Background

Rett syndrome (RS) is an X-linked neurodevelopmental disorder first described by Andreas Rett [1]. The classical variant is characterized by apparently normal development for the first 6–18 months, which shifts to early-onset stagnation (stage 1), followed by a period of regression (stage 2) of motor and language skills, stereotypic hand movements (91%), epilepsy (64.2%), autonomic dysfunction (episodic hyperventilation and breath-holding, and cardiorespiratory symptoms in up to 97%), and other symptoms, e.g., sleeping problems (80–94%), walking difficulties (79%), dysphagia (61%), scoliosis (56%), which is then followed by a plateau phase (stage 3) and a late motor deterioration phase (stage 4) [2,3,4]. The brains of patients with RS are smaller than those of healthy children but do not necessarily become progressively smaller over time [5]. There is a global reduction in both gray and white matter volumes [6]. Indeed, neuroimaging studies revealed a global reduction in cortical brain volumes, a reduction in volume of the basal ganglia, and a reduced global blood flow as common features of RS [7] and immunohistochemical studies indicated possible white matter abnormalities [8]. In 1999, mutations in the MeCP2 gene encoding X-linked methyl-CpG-binding protein 2 were identified as the cause of RS [9]. MeCP2 seems to be required to maintain neuronal function throughout life [10]. A key study that opened a window of opportunity for therapeutic interventions in RS showed a reversal of symptoms in a genetic mouse model after restoring MeCP2 [11].

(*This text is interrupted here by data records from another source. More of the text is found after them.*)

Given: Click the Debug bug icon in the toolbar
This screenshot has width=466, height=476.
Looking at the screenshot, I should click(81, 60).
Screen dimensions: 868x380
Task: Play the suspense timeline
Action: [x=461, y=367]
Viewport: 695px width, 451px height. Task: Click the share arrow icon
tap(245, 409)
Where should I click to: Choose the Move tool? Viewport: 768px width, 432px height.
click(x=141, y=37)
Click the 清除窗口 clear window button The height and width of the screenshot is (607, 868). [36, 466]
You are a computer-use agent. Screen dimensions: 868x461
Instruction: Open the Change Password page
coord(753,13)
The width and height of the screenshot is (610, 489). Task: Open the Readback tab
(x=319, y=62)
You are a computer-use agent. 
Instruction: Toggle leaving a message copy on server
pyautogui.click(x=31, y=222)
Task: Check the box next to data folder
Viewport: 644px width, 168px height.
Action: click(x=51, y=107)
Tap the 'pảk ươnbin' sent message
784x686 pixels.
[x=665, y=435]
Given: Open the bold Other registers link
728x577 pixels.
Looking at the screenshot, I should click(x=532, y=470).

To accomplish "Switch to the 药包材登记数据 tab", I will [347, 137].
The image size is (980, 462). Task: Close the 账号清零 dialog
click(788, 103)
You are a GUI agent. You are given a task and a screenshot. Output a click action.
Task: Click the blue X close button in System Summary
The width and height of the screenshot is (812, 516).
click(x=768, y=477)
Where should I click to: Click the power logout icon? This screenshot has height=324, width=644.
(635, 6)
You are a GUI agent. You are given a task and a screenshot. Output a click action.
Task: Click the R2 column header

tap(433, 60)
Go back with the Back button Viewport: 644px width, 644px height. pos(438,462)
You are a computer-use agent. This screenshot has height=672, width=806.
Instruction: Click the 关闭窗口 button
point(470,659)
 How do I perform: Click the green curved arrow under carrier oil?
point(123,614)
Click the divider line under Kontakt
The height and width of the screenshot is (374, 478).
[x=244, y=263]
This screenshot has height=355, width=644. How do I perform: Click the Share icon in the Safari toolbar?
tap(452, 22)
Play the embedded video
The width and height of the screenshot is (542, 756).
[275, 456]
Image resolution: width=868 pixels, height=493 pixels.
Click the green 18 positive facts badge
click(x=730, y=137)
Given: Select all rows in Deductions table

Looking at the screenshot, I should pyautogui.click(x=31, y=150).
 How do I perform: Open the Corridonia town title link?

Fingolimod is an oral drug that acts as a modulator of four of the five sphingosine-1 phosphate (S1P) receptors and is known to penetrate the blood–brain barrier [12]. Fingolimod was approved 10 years ago as a disease-modifying treatment for adults and, more recently, also for children with relapsing–remitting multiple sclerosis [13,14,15,16]. In mice lacking MeCP2, fingolimod (FTY720) treatment increased the levels of brain-derived neurotrophic factor (BDNF) and volume of deep and cortical gray matter and improved disease symptoms [17, 18]. BDNF is a member of the neurotrophin family; transcription is regulated by neural activity and its levels are known to be very low within the brain [19]. The significance of altered BDNF expression in RS has been demonstrated by providing evidence for a functional interaction between MeCP2 and BDNF [18].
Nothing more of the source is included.